### [Quoted passage]
═══

Honey roasted rhubarb toast! Sweet honey baked rhubarb with ricotta pistachio toast and mint. The perfect vegetarian spring breakfast or light lunch with fresh rhubarb.
Course Appetizer, Breakfast, lunch
Cuisine American
Keyword vegetarian
Prep Time 10 minutes
Cook Time 15 minutes
Total Time 25 minutes
Servings 4 large toasts
Calories 192kcal

Ingredients

  • 4 medium stalks fresh rhubarb, cut into bite sized pieces. About 3 cups
  • 3 tablespoon honey
  • 4-6 large slices rustic bread of your choice.
  • 8 oz ricotta cheese
  • 4 tablespoon chopped, roasted pistachios
  • 1 tablespoon chopped, fresh mint (optional)

═══

Saved entries:
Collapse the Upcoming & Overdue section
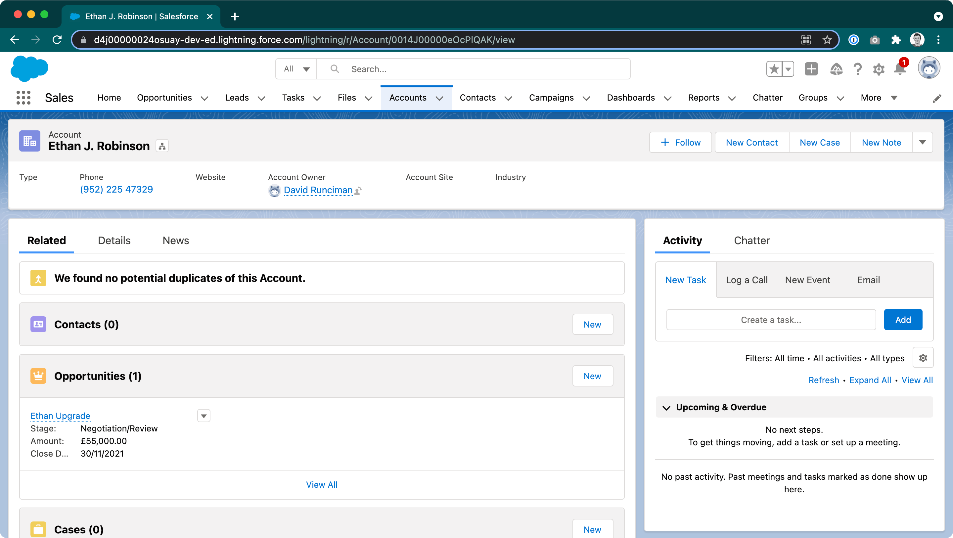Screen dimensions: 953x538 [666, 407]
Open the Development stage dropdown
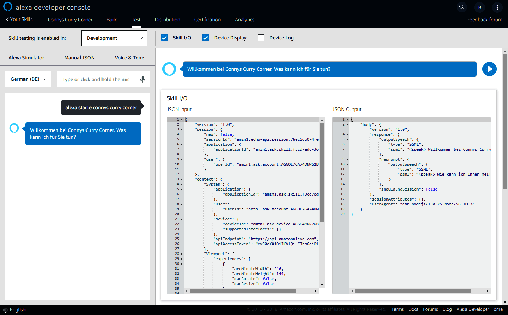Viewport: 508px width, 315px height. coord(114,38)
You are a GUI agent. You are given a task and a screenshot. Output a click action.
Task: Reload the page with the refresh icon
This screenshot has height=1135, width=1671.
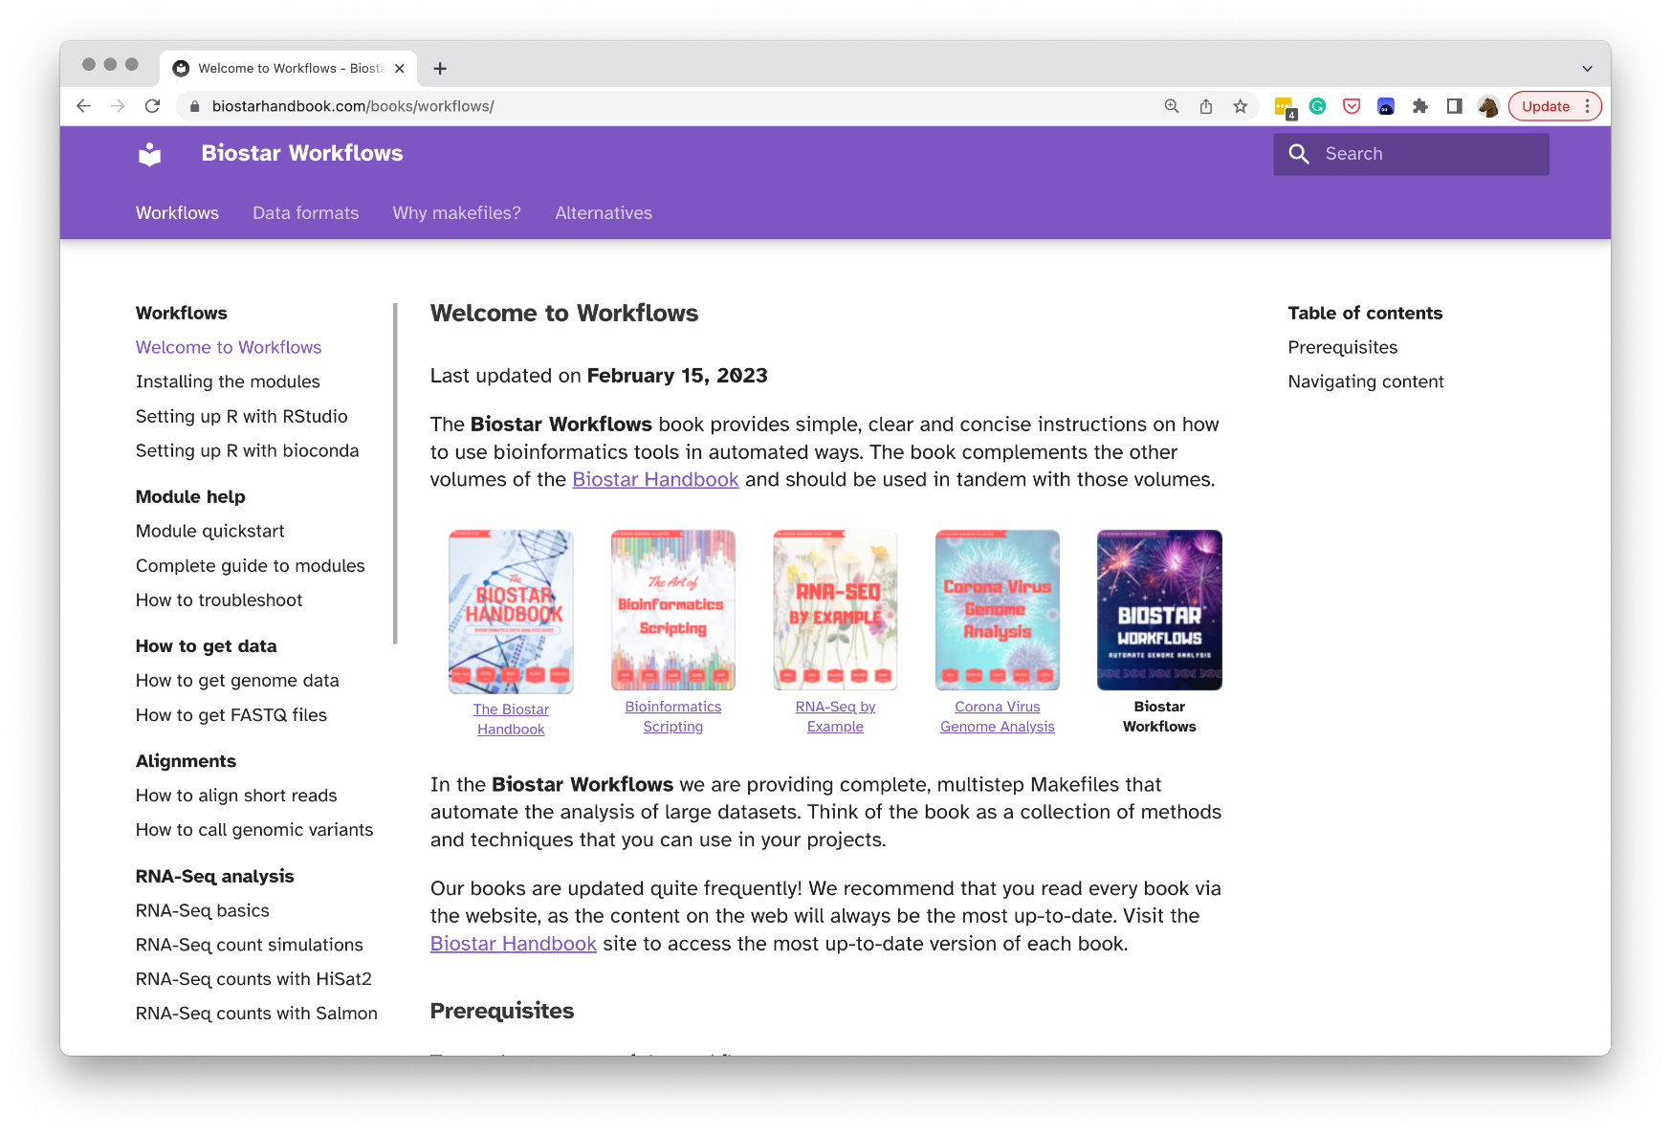pos(152,106)
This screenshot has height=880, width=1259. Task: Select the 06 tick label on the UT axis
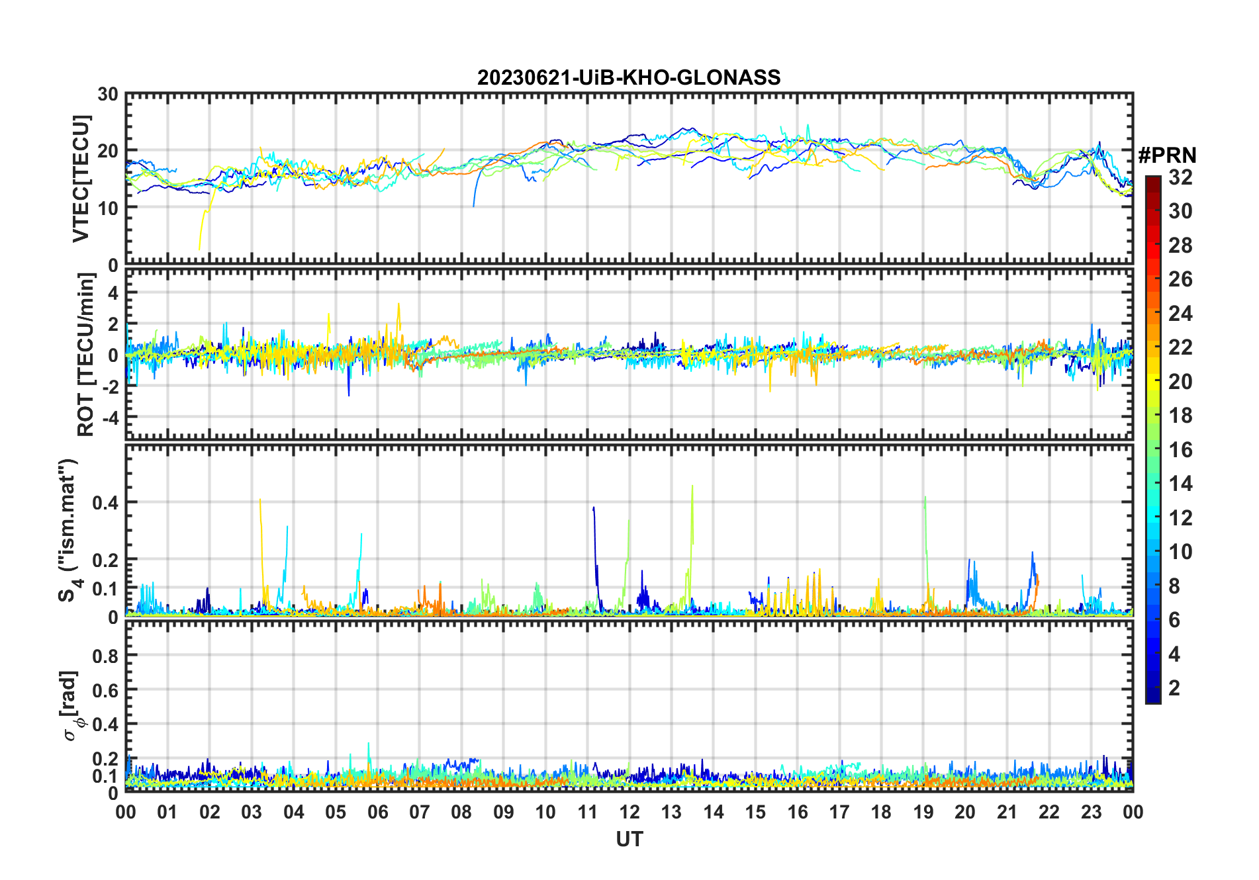coord(377,812)
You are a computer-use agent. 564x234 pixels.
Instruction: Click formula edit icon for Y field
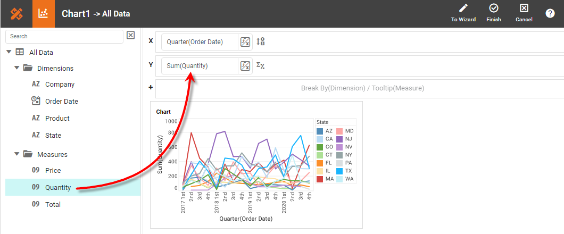coord(245,66)
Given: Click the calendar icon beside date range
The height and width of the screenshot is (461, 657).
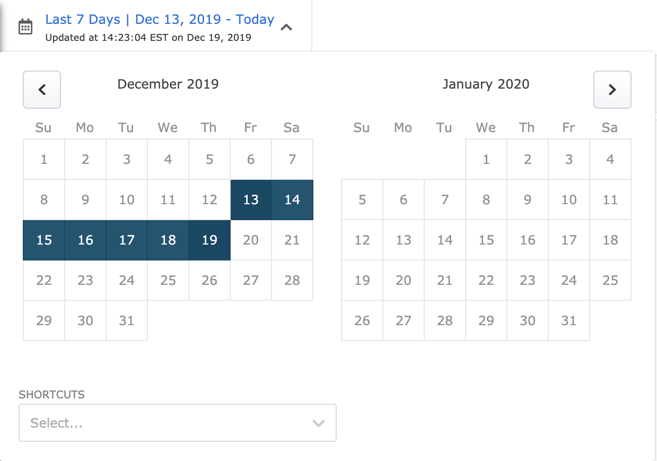Looking at the screenshot, I should click(x=25, y=27).
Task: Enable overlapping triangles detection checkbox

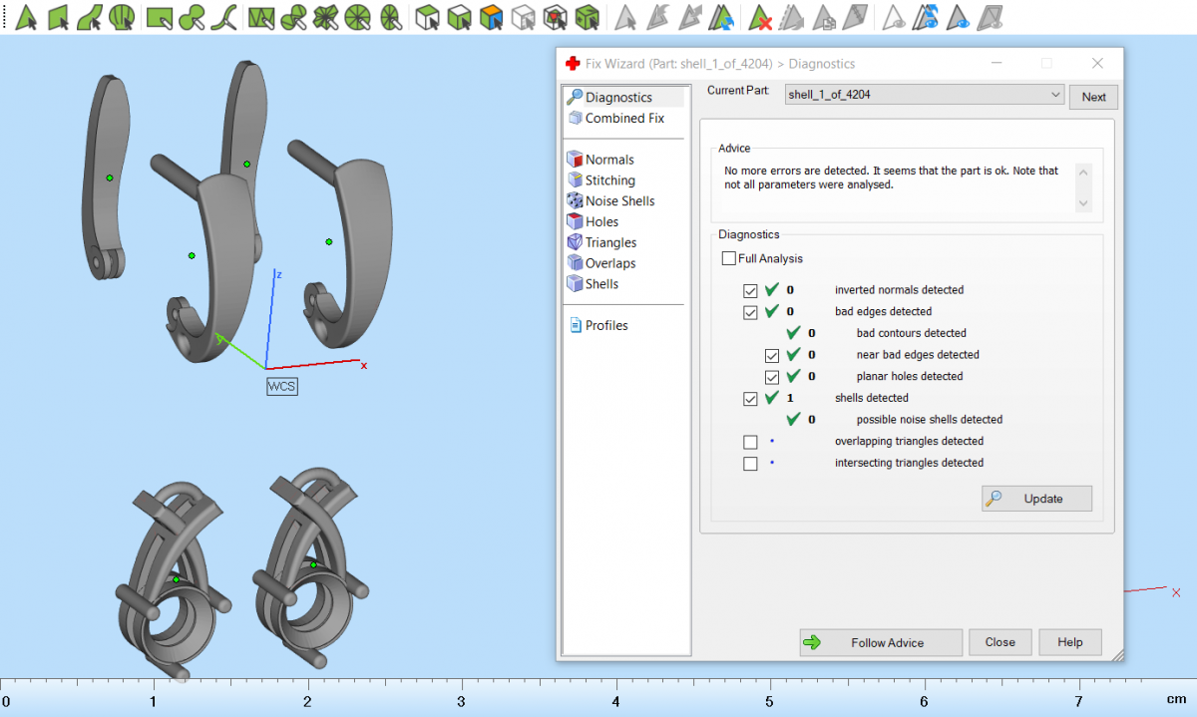Action: point(750,442)
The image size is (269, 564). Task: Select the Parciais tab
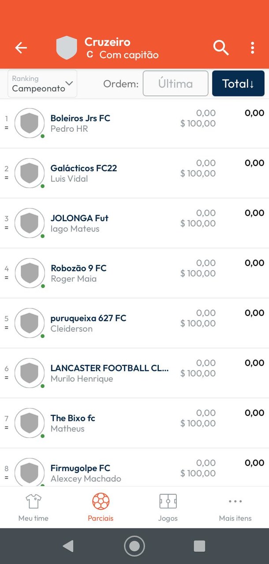coord(101,507)
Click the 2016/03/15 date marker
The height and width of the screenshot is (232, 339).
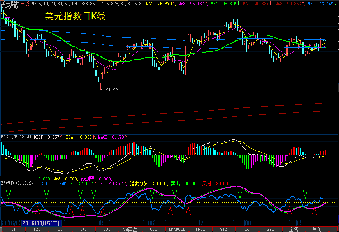pos(40,223)
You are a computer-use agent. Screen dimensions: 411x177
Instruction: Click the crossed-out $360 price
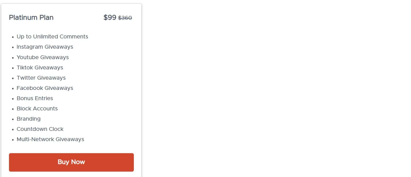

═══

### [Work instructions]
1. Answer these questions from the rhubarb toast recipe:
(a) What is the cook time?
(b) How much honey goes into the dish?
(c) How much ricotta cheese does it call for?
2. Recast the saved entries from the line containing "The image size" through the end of the entries as a Markdown table with the columns Row and Line. Skip blank lines and leave out the pictures.

### [Answers to the exercise]
1.
(a) 15 minutes
(b) 3 tablespoons
(c) 8 oz

2.
| Row | Line |
|---|---|
| 1 | The image size is (269, 564). Task: Select the Parciais tab |
| 2 | coord(101,507) |
| 3 | Click the 2016/03/15 date marker |
| 4 | The height and width of the screenshot is (232, 339). |
| 5 | pos(40,223) |
| 6 | You are a computer-use agent. Screen dimensions: 411x177 |
| 7 | Instruction: Click the crossed-out $360 price |